Biz burada alışveriş yaparken, onların orada hayatları parçalanıyor.

Biz bir ürünü sepetimize eklerken, bir İsrail bombası bir hastaneye düşüyor.

 

Artık susmak yetmez, sadece üzülmek yetmez.

Vicdan sahibi her insan için bu bir sınavdır.

Bu yazının amacı duygusallık değil; uyanmaktır, uyandırmaktır.

 

Boykot, sadece bir ekonomik tepki değil, bir ahlak mücadelesidir.

İsrail terörüne ortak olan her şirketten, her markadan uzak durmak; mazlum Filistinli kardeşlerimize “Yalnız değilsiniz” demenin en somut yoludur.

Bu bir alışkanlık değil, bir direniştir.

Bu bir vazgeçiş değil, bir yeniden doğuştur.

 

Unutma ki, o marketten alacağın her ürün ya zulmü besler ya da direnişi büyütür.

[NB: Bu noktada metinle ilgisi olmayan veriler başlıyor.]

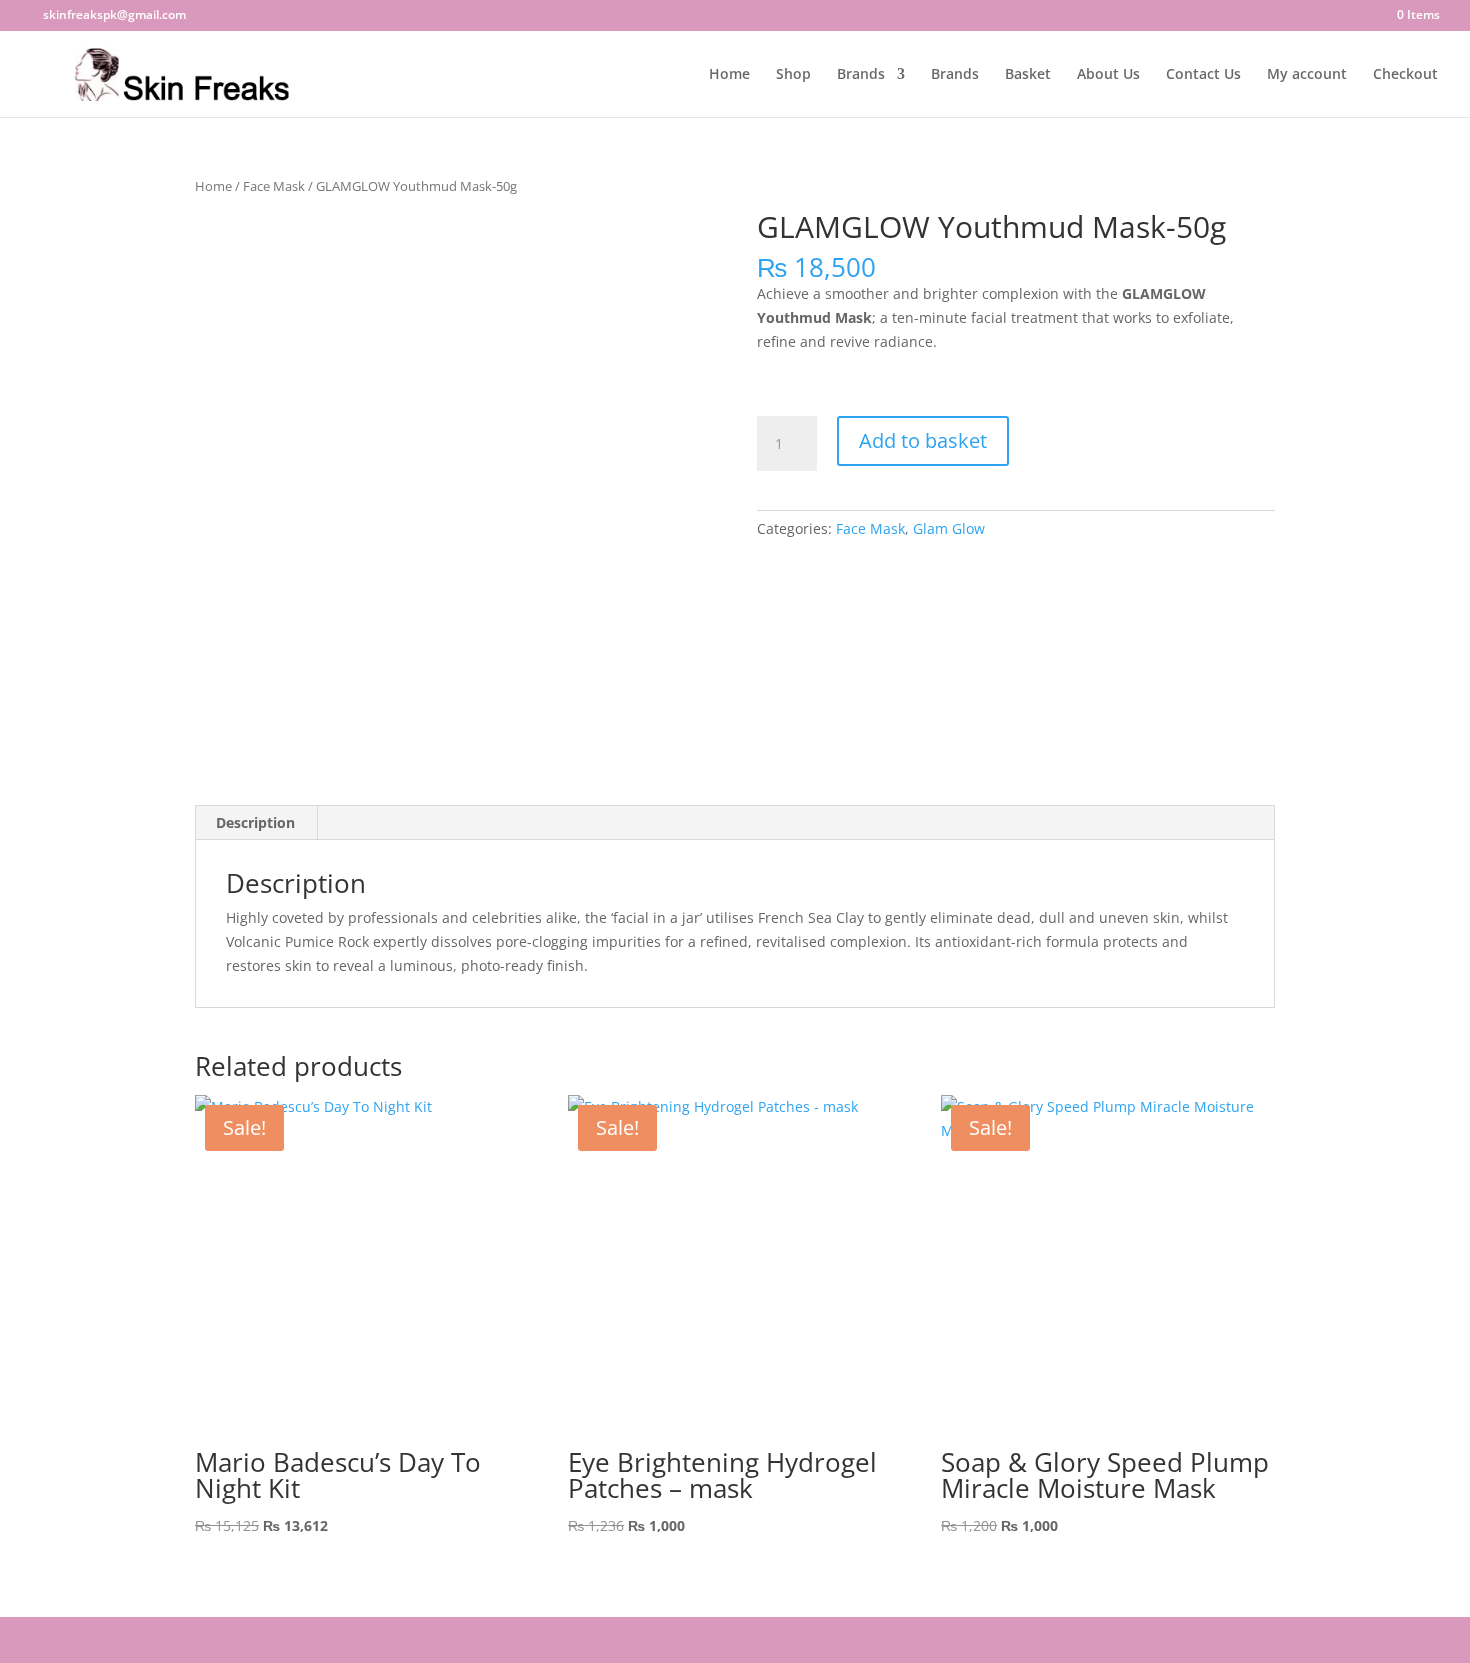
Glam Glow (949, 528)
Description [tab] (255, 822)
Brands (861, 75)
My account (1307, 75)
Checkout (1405, 75)
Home (729, 75)
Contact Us (1203, 75)
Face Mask (274, 186)
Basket (1028, 75)
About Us (1108, 75)
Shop (793, 75)
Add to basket (923, 440)
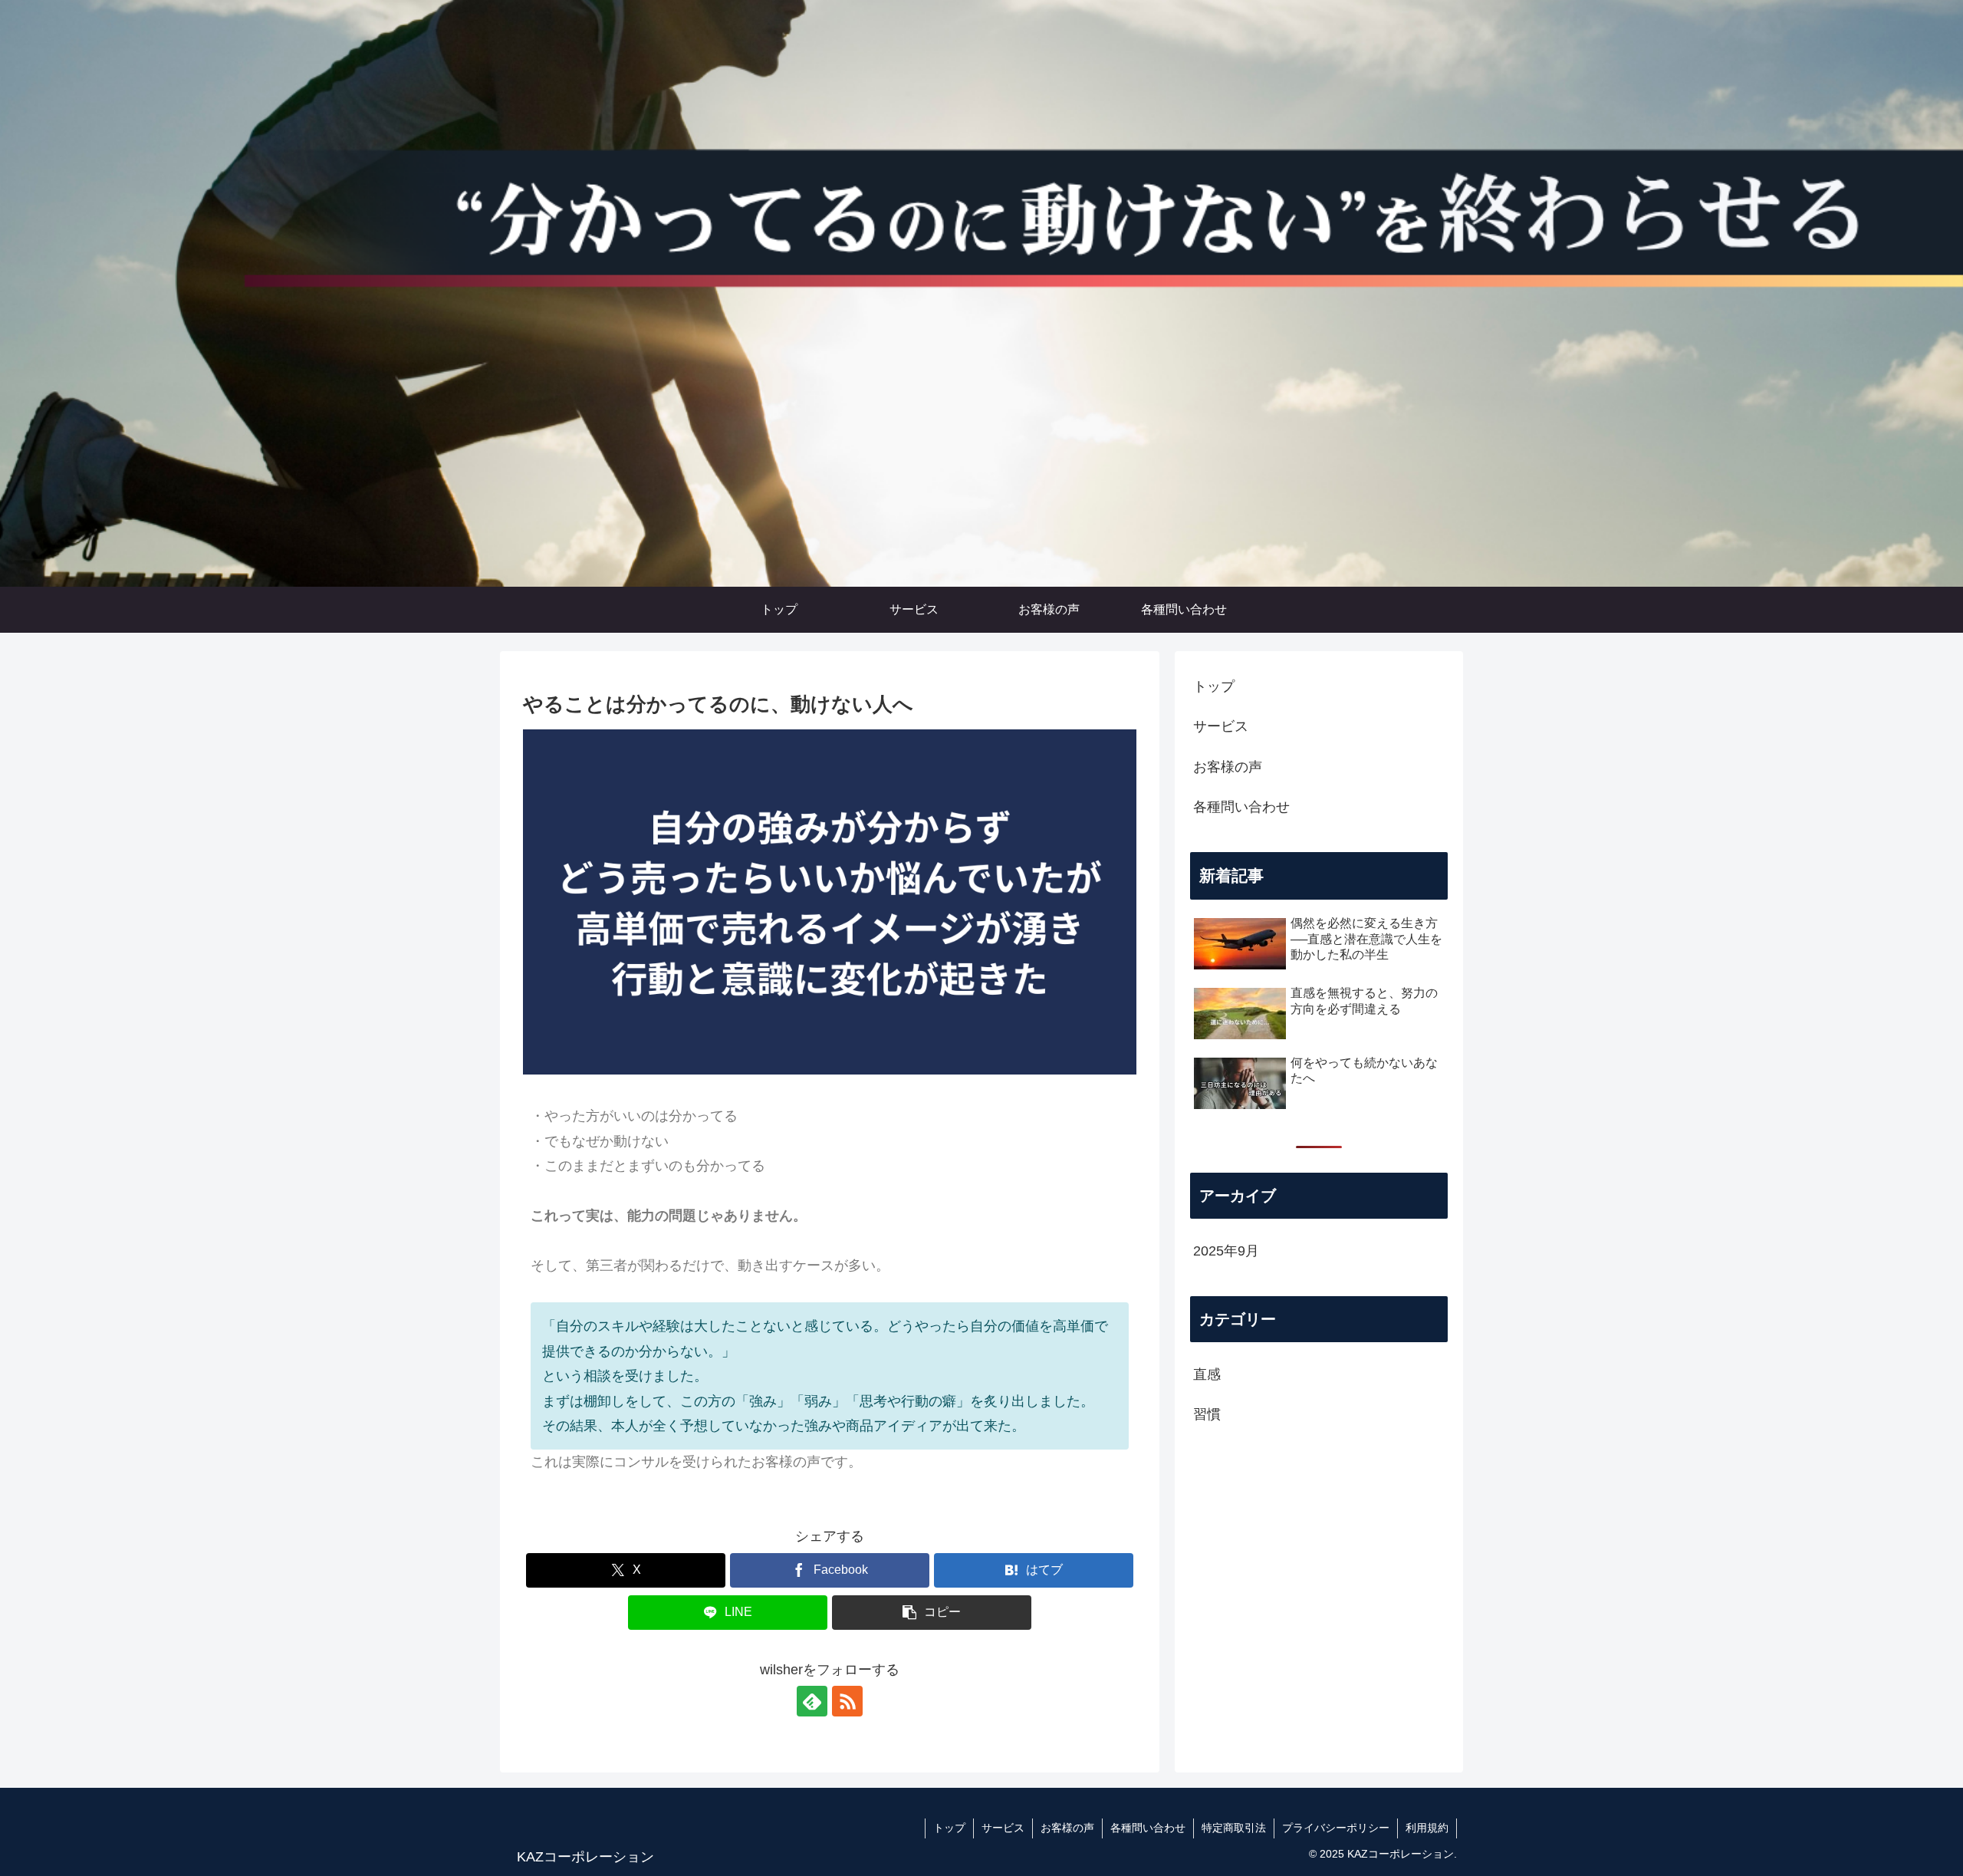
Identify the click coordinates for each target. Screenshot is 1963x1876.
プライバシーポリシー (1335, 1828)
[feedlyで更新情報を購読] (812, 1701)
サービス (1220, 726)
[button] (931, 1612)
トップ (1214, 686)
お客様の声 (1227, 767)
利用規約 (1427, 1828)
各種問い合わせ (1241, 807)
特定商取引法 (1234, 1828)
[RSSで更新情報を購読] (847, 1701)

İsrail’i destekleyen markalardan alışveriş yapmak, Gazze’deki bir çocuğun feryadına sırt çevirmektir.

Kimi zaman bir simit yemek, o çocuğa bir dua olur.

Kimi zaman pahalıdan değil, vicdandan alışveriş yapmak; o annelere sahip çıkmak olur.

 

Ey vicdan sahibi kardeşim!

Artık sorumluluğumuz büyük.

Filistinli mazlumlara destek olmak istiyorsan, ilk adım şudur:

Terörist İsrail’in ve destekçilerinin mallarını hayatımızdan çıkarmalıyız.

 

Bu bir öfke değil, bilinçli bir duruştur.

Bu, onurlu bir neslin en sessiz ama en güçlü çığlığıdır.

Ve bu çığlık, belki bir gün adaleti doğurur…

 

Vicdanını sepetine koy. Çünkü boykot; en temiz haykırıştır.